While instances of violence and coercion in China are well-known overseas, they actually make up a small percentage of the total cases that are silenced in less visible ways. For every Chen Guangcheng, there are likely hundreds (thousands?) of others who never dared to speak, or shut up shortly after first opening their mouths. In a great series of papers from Kevin O’Brien and Rachel Stern, they show that China has developed a wide variety of tools for maintaining stability (the following sections are a combination of information from the papers and my own observations).
Relational Repression (link)
As O’Brien shows with a case study of an environmental protest in Zhejiang, people’s family members and friends are often mobilized to apply pressure to activists. In many cases elderly pensioners are threatened with a loss of benefits and family members holding gov’t jobs are threatened with being fired if they fail to convince the activists to stop their actions. This kind of repression is especially trying because of the psychological pressure it applies to the individual, not only are they risking their own safety but their family’s as well (and we all know how important family is in China).
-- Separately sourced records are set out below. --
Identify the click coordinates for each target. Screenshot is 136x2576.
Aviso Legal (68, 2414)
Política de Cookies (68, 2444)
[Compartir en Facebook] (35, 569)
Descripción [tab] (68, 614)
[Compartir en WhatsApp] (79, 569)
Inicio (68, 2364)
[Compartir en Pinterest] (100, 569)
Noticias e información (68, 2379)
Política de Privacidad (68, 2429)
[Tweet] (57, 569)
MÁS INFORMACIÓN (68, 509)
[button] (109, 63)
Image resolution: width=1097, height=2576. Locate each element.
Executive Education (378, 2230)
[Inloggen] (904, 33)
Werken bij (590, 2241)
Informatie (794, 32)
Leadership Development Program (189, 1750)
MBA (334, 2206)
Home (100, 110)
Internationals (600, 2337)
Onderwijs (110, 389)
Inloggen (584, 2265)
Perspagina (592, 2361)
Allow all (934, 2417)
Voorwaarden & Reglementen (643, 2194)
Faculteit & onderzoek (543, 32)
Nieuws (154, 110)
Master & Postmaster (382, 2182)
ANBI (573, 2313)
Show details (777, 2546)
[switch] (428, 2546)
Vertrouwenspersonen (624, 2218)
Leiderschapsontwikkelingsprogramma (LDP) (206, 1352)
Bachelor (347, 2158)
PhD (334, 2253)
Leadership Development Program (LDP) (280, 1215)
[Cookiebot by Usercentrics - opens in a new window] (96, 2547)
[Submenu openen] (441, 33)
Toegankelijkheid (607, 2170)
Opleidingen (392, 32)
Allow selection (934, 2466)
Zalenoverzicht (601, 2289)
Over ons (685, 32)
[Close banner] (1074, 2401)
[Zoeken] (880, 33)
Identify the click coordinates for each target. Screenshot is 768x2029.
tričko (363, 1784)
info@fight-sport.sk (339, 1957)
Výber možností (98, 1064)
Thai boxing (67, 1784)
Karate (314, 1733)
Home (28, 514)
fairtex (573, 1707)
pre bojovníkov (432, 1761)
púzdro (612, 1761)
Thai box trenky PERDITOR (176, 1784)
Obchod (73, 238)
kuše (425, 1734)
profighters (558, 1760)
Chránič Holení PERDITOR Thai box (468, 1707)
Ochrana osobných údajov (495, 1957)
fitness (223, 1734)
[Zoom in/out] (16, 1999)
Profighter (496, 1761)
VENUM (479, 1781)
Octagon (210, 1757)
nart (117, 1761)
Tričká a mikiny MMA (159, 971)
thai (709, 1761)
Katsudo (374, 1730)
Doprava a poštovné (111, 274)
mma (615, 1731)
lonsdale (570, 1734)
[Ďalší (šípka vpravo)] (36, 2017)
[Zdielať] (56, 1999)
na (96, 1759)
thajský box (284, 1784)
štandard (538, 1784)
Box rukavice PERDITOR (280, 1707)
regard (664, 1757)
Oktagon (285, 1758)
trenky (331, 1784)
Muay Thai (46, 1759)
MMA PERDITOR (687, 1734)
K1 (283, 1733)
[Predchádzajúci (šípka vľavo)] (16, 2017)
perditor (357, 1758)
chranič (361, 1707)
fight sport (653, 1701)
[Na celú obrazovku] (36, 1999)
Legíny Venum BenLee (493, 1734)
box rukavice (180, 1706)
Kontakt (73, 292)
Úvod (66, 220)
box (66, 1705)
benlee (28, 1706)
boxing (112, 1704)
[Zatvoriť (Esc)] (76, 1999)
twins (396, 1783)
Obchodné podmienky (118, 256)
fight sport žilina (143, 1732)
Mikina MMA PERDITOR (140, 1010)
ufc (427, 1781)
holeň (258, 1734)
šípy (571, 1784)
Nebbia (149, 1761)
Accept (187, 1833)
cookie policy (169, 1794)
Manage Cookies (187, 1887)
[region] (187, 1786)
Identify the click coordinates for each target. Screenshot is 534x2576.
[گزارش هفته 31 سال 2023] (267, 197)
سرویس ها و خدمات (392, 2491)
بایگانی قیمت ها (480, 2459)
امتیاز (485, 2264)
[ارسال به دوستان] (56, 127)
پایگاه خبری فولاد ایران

In virtually every case of well-known dissidents, their families have suffered. In Chen’s case his wife and daughter were imprisoned in their home with him. After his escape his extended relatives have continued to be harassed and threatened by local officials, most notably his nephew Chen Kegui. This can only be seen as an attempt to continue to apply pressure to Chen Guangcheng, even though he is now out of the country.
Another way that activists are kept in line is by making the boundaries unclear. As Rachel Stern demonstrates in her papers, this murkiness leads to self-censorship and caution with a very minimal amount of work by central authorities. Some regions encourage reporting on environmental problems while similar stories can lead to serious punishments in other regions. This causes many lawyers and journalists to completely avoid supposedly “risky” issues. Furthermore, topics that are unsafe can cause problems retroactively, so while it may currently be safe to discuss certain issues, it may not be so in the future.
As we learned last year through Wikileaks, Twitter may have very well been blocked because of the BeijingAIR twitter feed rather than its ability to spread information, and Google may have suddenly been blocked because of one official unhappy with the results he found when searching his own name. These rare glimpses behind the scenes are a reminder that even when we think we know where the line might be, there could be something else pushing the resolve.
Additionally, because punishments are rarely explained activists draw their own conclusions from events. These conclusions may be far more restrictive than whatever the actual reason may have been. For example, Stern cites a pervasive rumor that the PSB in Beijing has a color coded list of foreign funding organization broken in to green (safe), yellow (somewhat-safe), and red (dangerous). The speculation of which organizations fall into which category has led many groups to refuse funding from sources that may very well be safe. According to figures from international rights groups, only .2% of Chinese lawyers and journalists face jail time, but the parables others draw from these punishments create much larger ripples through their professions. As one source told Stern, the arrest of the managing editor of the Southern Metropolis Daily in retribution for their coverage of SARS, led to a cooling effect on investigative journalism throughout the country.
Internalizing the unwritten rules
In my short time working with Yaxue Cao and others on sensitive issues, these methods have featured prominently in our discussions when we’ve posted such material. I asked if she had family here that could face repercussions, we’ve tried to figure out how close to get to the line (we don’t even know if we’ve crossed it, we seem to be blocked in parts of China), and we’ve drawn dark lessons for ourselves from what’s happened to the activists we consider friends. Even though these tools were never made explicit, one can’t help but internalizing them after reading through numerous cases online.
What has surprised me even more is the way in which this system is self-propagating. Friends from the U.S. tell me to be careful, co-workers remind that posts could endanger their work, others remind me that my visa could be taken away, and my parents ask what would happen to my career if I am ever blocked from returning to China (I’m sure every blogger in China has faced these questions at some point). Do I really think I’m in any real danger? No, but the thing with fear is that fear isn’t rational. Fear isn’t something that can be controlled, no matter how foolish you tell yourself it is. In the end Yaxue always reminds me that the risk others have taken are much bigger and I click “publish*” (Ge Xun calls this “shared courage”), but my irrational brain whispers in my ear, “Easy for her to say, she doesn’t live here.”
Having a deeper understanding of these tools though helps activists understand and weigh their choices when seeking change. When a name is given to a tool, like “relational repression” and “control parables,” it gives one a sense of regaining control over their emotions and the resolve to continue on.
Tomorrow we’ll look at the recent protest in Shifang, and look at how these different methods of control failed to suppress the protesters, and how they may actually be beneficial for activists.
*I’m proud to say that we have never cancelled, delayed, or altered a post out of fear.